REQUIREMENT - Copy the entries below in full, keeping them exactly as they are.

Saved data entries:
========
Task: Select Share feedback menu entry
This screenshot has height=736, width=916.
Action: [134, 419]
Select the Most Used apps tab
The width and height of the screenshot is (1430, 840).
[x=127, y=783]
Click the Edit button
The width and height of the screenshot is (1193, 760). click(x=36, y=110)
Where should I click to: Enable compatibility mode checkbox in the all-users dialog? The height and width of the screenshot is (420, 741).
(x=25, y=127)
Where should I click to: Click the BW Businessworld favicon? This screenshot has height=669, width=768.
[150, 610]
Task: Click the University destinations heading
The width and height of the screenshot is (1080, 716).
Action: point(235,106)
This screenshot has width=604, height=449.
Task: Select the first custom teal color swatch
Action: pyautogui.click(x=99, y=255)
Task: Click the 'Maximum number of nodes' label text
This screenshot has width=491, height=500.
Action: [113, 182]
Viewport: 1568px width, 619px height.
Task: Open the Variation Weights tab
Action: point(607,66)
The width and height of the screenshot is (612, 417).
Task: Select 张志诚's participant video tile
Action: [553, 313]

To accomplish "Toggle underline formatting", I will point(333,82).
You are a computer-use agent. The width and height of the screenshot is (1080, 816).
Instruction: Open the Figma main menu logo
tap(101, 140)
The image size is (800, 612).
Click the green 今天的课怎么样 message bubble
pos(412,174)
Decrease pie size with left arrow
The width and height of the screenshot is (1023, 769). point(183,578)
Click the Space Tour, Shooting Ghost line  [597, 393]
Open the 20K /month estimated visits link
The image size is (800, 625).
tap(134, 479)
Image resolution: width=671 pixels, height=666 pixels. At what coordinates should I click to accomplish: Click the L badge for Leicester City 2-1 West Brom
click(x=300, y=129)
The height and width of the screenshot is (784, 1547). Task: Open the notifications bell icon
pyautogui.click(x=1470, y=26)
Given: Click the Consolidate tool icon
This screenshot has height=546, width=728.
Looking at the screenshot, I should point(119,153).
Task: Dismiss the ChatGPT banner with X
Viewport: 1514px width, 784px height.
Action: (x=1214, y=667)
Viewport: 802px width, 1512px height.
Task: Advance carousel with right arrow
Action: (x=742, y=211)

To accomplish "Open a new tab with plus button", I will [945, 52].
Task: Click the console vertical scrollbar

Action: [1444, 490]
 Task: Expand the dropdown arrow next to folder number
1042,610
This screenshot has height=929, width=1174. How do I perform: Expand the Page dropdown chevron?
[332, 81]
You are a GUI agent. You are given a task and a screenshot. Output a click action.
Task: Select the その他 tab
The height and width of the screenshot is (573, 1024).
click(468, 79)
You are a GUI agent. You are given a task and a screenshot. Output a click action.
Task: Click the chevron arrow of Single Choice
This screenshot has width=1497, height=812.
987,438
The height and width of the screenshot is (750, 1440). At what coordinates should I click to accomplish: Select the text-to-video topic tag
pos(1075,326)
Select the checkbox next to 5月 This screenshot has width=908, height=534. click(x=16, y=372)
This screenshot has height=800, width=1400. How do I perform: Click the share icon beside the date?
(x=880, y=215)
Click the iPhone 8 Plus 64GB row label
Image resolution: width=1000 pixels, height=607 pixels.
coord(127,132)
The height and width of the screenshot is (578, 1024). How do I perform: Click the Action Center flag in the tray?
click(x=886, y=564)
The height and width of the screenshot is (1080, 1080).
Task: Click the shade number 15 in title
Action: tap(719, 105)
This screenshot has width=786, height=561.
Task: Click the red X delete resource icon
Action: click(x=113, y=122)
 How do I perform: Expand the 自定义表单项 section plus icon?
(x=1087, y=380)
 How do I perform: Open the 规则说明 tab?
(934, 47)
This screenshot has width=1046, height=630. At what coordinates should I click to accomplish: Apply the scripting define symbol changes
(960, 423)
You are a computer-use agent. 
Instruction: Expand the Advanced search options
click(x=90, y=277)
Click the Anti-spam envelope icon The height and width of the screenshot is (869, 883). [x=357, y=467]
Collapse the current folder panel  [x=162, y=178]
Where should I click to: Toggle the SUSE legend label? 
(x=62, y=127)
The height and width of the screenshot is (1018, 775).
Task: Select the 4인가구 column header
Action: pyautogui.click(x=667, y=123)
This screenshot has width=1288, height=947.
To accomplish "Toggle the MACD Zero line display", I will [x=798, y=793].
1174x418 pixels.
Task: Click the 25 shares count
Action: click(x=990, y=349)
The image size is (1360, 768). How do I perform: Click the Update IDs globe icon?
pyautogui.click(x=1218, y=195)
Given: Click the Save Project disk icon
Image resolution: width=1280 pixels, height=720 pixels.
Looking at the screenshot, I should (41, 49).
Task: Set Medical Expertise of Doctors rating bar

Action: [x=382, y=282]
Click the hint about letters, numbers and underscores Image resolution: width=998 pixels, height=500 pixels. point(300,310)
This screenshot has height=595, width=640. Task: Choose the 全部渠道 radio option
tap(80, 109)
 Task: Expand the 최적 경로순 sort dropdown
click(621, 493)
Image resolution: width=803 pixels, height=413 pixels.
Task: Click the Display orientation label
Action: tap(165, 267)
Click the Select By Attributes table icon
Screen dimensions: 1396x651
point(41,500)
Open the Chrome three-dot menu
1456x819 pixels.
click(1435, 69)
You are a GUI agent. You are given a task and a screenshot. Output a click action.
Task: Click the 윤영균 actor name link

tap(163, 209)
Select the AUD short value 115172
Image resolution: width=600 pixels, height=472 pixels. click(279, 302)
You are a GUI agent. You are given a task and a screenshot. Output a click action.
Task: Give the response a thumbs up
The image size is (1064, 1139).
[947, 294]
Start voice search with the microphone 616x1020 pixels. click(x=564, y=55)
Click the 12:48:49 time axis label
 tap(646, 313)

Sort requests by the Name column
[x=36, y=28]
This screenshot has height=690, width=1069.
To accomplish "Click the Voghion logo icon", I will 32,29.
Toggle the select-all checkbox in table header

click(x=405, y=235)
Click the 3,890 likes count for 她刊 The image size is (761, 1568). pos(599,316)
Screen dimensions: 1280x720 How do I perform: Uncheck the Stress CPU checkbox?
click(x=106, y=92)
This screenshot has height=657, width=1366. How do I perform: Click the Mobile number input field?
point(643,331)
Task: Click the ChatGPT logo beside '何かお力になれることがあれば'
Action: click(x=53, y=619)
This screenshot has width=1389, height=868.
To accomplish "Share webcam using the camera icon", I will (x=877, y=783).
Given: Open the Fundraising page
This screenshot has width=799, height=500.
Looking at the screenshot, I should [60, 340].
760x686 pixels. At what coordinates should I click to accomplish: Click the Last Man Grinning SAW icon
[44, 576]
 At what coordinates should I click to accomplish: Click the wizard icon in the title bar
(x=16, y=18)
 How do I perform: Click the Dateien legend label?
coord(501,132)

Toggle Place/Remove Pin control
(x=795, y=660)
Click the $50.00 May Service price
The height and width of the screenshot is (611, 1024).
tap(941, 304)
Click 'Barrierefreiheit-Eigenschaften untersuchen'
========
ANSWER TO THIS TASK -
Task: Select Share feedback menu entry
This screenshot has height=736, width=916.
Action: [134, 419]
Select the Most Used apps tab
The width and height of the screenshot is (1430, 840).
[x=127, y=783]
Click the Edit button
The width and height of the screenshot is (1193, 760). click(x=36, y=110)
Where should I click to: Enable compatibility mode checkbox in the all-users dialog? The height and width of the screenshot is (420, 741).
(x=25, y=127)
Where should I click to: Click the BW Businessworld favicon? This screenshot has height=669, width=768.
[150, 610]
Task: Click the University destinations heading
The width and height of the screenshot is (1080, 716).
Action: point(235,106)
This screenshot has width=604, height=449.
Task: Select the first custom teal color swatch
Action: pyautogui.click(x=99, y=255)
Task: Click the 'Maximum number of nodes' label text
This screenshot has width=491, height=500.
Action: [113, 182]
Viewport: 1568px width, 619px height.
Task: Open the Variation Weights tab
Action: point(607,66)
The width and height of the screenshot is (612, 417).
Task: Select 张志诚's participant video tile
Action: [553, 313]

To accomplish "Toggle underline formatting", I will point(333,82).
You are a computer-use agent. The width and height of the screenshot is (1080, 816).
Instruction: Open the Figma main menu logo
tap(101, 140)
The image size is (800, 612).
Click the green 今天的课怎么样 message bubble
pos(412,174)
Decrease pie size with left arrow
The width and height of the screenshot is (1023, 769). point(183,578)
Click the Space Tour, Shooting Ghost line  [597, 393]
Open the 20K /month estimated visits link
The image size is (800, 625).
tap(134, 479)
Image resolution: width=671 pixels, height=666 pixels. At what coordinates should I click to accomplish: Click the L badge for Leicester City 2-1 West Brom
click(x=300, y=129)
The height and width of the screenshot is (784, 1547). Task: Open the notifications bell icon
pyautogui.click(x=1470, y=26)
Given: Click the Consolidate tool icon
This screenshot has height=546, width=728.
Looking at the screenshot, I should point(119,153).
Task: Dismiss the ChatGPT banner with X
Viewport: 1514px width, 784px height.
Action: (x=1214, y=667)
Viewport: 802px width, 1512px height.
Task: Advance carousel with right arrow
Action: (x=742, y=211)

To accomplish "Open a new tab with plus button", I will [945, 52].
Task: Click the console vertical scrollbar

Action: [1444, 490]
 Task: Expand the dropdown arrow next to folder number
1042,610
This screenshot has height=929, width=1174. How do I perform: Expand the Page dropdown chevron?
[332, 81]
You are a GUI agent. You are given a task and a screenshot. Output a click action.
Task: Select the その他 tab
The height and width of the screenshot is (573, 1024).
click(468, 79)
You are a GUI agent. You are given a task and a screenshot. Output a click action.
Task: Click the chevron arrow of Single Choice
This screenshot has width=1497, height=812.
987,438
The height and width of the screenshot is (750, 1440). At what coordinates should I click to accomplish: Select the text-to-video topic tag
pos(1075,326)
Select the checkbox next to 5月 This screenshot has width=908, height=534. click(x=16, y=372)
This screenshot has height=800, width=1400. How do I perform: Click the share icon beside the date?
(x=880, y=215)
Click the iPhone 8 Plus 64GB row label
Image resolution: width=1000 pixels, height=607 pixels.
coord(127,132)
The height and width of the screenshot is (578, 1024). How do I perform: Click the Action Center flag in the tray?
click(x=886, y=564)
The height and width of the screenshot is (1080, 1080).
Task: Click the shade number 15 in title
Action: tap(719, 105)
This screenshot has width=786, height=561.
Task: Click the red X delete resource icon
Action: click(x=113, y=122)
 How do I perform: Expand the 自定义表单项 section plus icon?
(x=1087, y=380)
 How do I perform: Open the 规则说明 tab?
(934, 47)
This screenshot has width=1046, height=630. At what coordinates should I click to accomplish: Apply the scripting define symbol changes
(960, 423)
You are a computer-use agent. 
Instruction: Expand the Advanced search options
click(x=90, y=277)
Click the Anti-spam envelope icon The height and width of the screenshot is (869, 883). [x=357, y=467]
Collapse the current folder panel  [x=162, y=178]
Where should I click to: Toggle the SUSE legend label? 
(x=62, y=127)
The height and width of the screenshot is (1018, 775).
Task: Select the 4인가구 column header
Action: pyautogui.click(x=667, y=123)
This screenshot has width=1288, height=947.
To accomplish "Toggle the MACD Zero line display", I will [x=798, y=793].
1174x418 pixels.
Task: Click the 25 shares count
Action: click(x=990, y=349)
The image size is (1360, 768). How do I perform: Click the Update IDs globe icon?
pyautogui.click(x=1218, y=195)
Given: Click the Save Project disk icon
Image resolution: width=1280 pixels, height=720 pixels.
Looking at the screenshot, I should (41, 49).
Task: Set Medical Expertise of Doctors rating bar

Action: [x=382, y=282]
Click the hint about letters, numbers and underscores Image resolution: width=998 pixels, height=500 pixels. point(300,310)
This screenshot has height=595, width=640. Task: Choose the 全部渠道 radio option
tap(80, 109)
 Task: Expand the 최적 경로순 sort dropdown
click(621, 493)
Image resolution: width=803 pixels, height=413 pixels.
Task: Click the Display orientation label
Action: tap(165, 267)
Click the Select By Attributes table icon
Screen dimensions: 1396x651
point(41,500)
Open the Chrome three-dot menu
1456x819 pixels.
click(1435, 69)
You are a GUI agent. You are given a task and a screenshot. Output a click action.
Task: Click the 윤영균 actor name link

tap(163, 209)
Select the AUD short value 115172
Image resolution: width=600 pixels, height=472 pixels. click(279, 302)
You are a GUI agent. You are given a task and a screenshot. Output a click action.
Task: Give the response a thumbs up
The image size is (1064, 1139).
[947, 294]
Start voice search with the microphone 616x1020 pixels. click(x=564, y=55)
Click the 12:48:49 time axis label
 tap(646, 313)

Sort requests by the Name column
[x=36, y=28]
This screenshot has height=690, width=1069.
To accomplish "Click the Voghion logo icon", I will 32,29.
Toggle the select-all checkbox in table header

click(x=405, y=235)
Click the 3,890 likes count for 她刊 The image size is (761, 1568). pos(599,316)
Screen dimensions: 1280x720 How do I perform: Uncheck the Stress CPU checkbox?
click(x=106, y=92)
This screenshot has height=657, width=1366. How do I perform: Click the Mobile number input field?
point(643,331)
Task: Click the ChatGPT logo beside '何かお力になれることがあれば'
Action: click(x=53, y=619)
This screenshot has width=1389, height=868.
To accomplish "Share webcam using the camera icon", I will (x=877, y=783).
Given: Open the Fundraising page
This screenshot has width=799, height=500.
Looking at the screenshot, I should [60, 340].
760x686 pixels. At what coordinates should I click to accomplish: Click the Last Man Grinning SAW icon
[44, 576]
 At what coordinates should I click to accomplish: Click the wizard icon in the title bar
(x=16, y=18)
 How do I perform: Click the Dateien legend label?
coord(501,132)

Toggle Place/Remove Pin control
(x=795, y=660)
Click the $50.00 May Service price
The height and width of the screenshot is (611, 1024).
tap(941, 304)
Click 'Barrierefreiheit-Eigenschaften untersuchen'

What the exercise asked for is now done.